Original poster: Mddeming@xxxxxxx

Hi Adam, All,

    You're right, butI think we may be getting into a semantic quagmire.
Solid<==>Pure, Solid <==> Not Hollow, Solid <==>Not Plated
Solid copper is not pure copper. A pure copper penny would bend too easily and thus make a miserable emergency screw driver. ;^)
Solid chocolate candy is not hollow
Solid gold means not plated, but may be  only 10k~12k
Even pure silver coins still had 0.1% other stuff
The change in penny alloy does explain why the penny-nickel-blotting paper-lemon juice battery demonstration doesn't work as well for the grandkids as it did for me back when, and why some types of vending machines gag on new pennies. (weight sensitive)
Matt D

In a message dated 9/18/06 2:46:31 P.M. Eastern Daylight Time, tesla@xxxxxxxxxx writes:
Original poster: Yurtle Turtle <yurtle_t@xxxxxxxxx>

Though close, pennies have never been "solid copper".

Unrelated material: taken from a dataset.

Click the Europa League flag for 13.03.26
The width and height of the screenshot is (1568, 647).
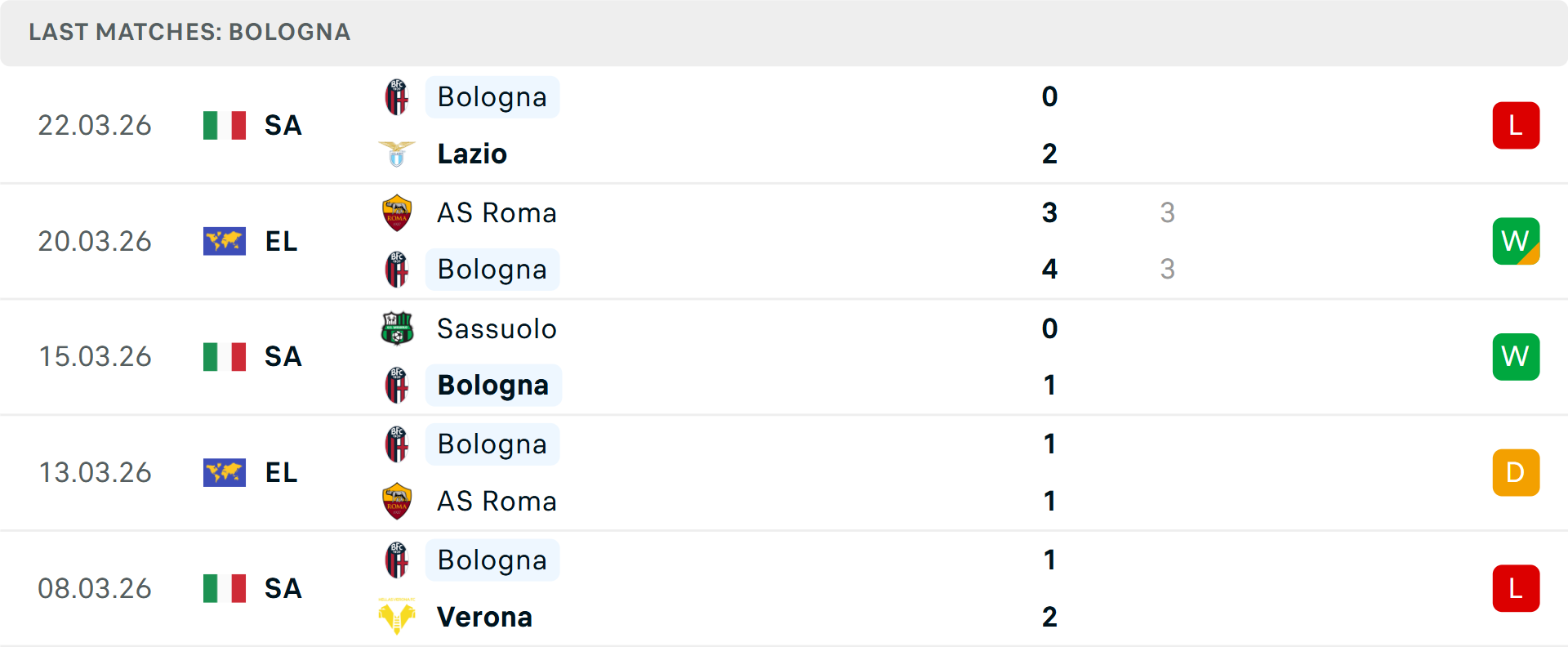[225, 472]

http://en.wikipedia.org/wiki/Penny

Adam

--- Tesla list <tesla@xxxxxxxxxx> wrote:

> Original poster: "Mike" <mike.marcum@xxxxxxxxxxxx>
>
> afaik pre-1981 pennies are solid copper. I actually
> save em every
> time I get change to make ingots (or maybe eggs lol)
> when the price
> rises enough (or the energy cost falls enough) to
> actually make it
> worth the effort. Pure copper is not easy to melt
> w/o oxidizing it by
> the common Joe with a newfound use for the bbq after
> using it for
> melting nst tar.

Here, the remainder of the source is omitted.